What can one do? Baudrillard, who has seen all this more clearly than anyone else, in my opinion, is pessimistic. He says we can only wait for the apocalypse, the final collapse of the superannuated, over-extended system. Wait for the bottom to fall out. A strange apocalypse: "The Day After" would not be a landscape of smoking, glowing rubble and debris. No, it would be a skyline free of TV antennas and billboards. It would be deafening silence. Stephen King puts it well in his own apocalypse, The Stand: a new chance to start over without Ronald McDonald--the Antichrist. 

In the meantime we must compute a sectarian calculus for ourselves and our families. We must decide how far we can afford to opt out of this all-encompassing system. We cannot stop our children from watching the propaganda box, the catechism tube, the manure duct. They will only watch it over at their friends' houses. Or they will grow up resentful, just waiting for the chance to become worse TV addicts than ever. That is out of your hands. The Beast has seen to that. 

But you can do what Communists and Mennonites and others have done, encourage your kids to learn to see what is odd, what is phoney, what is devious about TV. You can try to tell them what is going on, why they should be careful before cooperating with it. In the same way student leftists used to give draft counseling. It's called "consciousness-raising." 

We don't want ourselves or our kids to seem like oddball nonconformists, like the poor little Jehovah's Witness kids who can't go to birthday parties or celebrate Christmas. But we don't want them to mindlessly follow the lemming herd, either. We don't want them to become well-adjusted to a sick society. Because then they would be sick, too, and not even know it! The others lepers would be admiring their pallor. We must tread carefully in the shadow of the Principalities and Powers. We must learn to be strangers in a strange land. 

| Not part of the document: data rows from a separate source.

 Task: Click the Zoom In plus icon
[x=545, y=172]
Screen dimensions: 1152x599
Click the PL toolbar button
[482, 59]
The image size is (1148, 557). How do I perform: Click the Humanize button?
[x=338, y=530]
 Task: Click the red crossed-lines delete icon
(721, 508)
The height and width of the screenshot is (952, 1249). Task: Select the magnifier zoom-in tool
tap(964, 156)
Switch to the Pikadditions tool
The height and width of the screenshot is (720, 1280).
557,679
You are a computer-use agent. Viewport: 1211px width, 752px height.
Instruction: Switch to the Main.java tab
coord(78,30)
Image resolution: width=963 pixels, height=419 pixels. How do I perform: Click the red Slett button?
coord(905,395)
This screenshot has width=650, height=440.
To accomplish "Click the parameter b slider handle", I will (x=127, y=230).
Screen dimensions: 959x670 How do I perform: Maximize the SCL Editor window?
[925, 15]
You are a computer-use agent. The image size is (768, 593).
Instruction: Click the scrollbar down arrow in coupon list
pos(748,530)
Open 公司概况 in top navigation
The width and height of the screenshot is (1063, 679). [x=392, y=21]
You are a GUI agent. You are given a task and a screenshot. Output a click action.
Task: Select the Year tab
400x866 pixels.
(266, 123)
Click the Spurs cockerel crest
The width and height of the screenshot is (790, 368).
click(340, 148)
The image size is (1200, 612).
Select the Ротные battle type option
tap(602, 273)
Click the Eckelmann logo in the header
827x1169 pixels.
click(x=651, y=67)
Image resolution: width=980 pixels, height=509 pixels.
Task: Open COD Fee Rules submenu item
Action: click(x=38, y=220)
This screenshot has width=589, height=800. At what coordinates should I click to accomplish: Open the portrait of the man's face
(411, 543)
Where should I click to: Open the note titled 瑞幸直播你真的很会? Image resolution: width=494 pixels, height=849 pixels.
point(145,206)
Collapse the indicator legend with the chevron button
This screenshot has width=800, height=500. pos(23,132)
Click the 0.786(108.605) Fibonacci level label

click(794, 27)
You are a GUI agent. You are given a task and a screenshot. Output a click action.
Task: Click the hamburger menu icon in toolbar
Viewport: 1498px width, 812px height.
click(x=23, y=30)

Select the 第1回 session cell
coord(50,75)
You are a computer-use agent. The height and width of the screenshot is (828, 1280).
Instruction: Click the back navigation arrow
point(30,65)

If we can, let us also start to build Powers for good. But watch out; that's probably just what the creators of today's oppressive Powers thought they were doing. In the climactic moment of the final episode of The Prisoner, the hero has resisted all his captors' attempts to make him conform and sell out. And he finally gets to unmask Number One, the master of the Village--only to behold his own face! We have met the enemy, and he is us. 

Perhaps the alternative left to us is to let our light shine, the light of our refusal to buy into the prescribed values and lifestyle of the advertisement world, so that others will see and decide to do likewise. It would be authentic existence. It's tricky, "because we wrestle not against flesh and blood, but against Principalities and Powers and spiritual forces of wickedness in high places."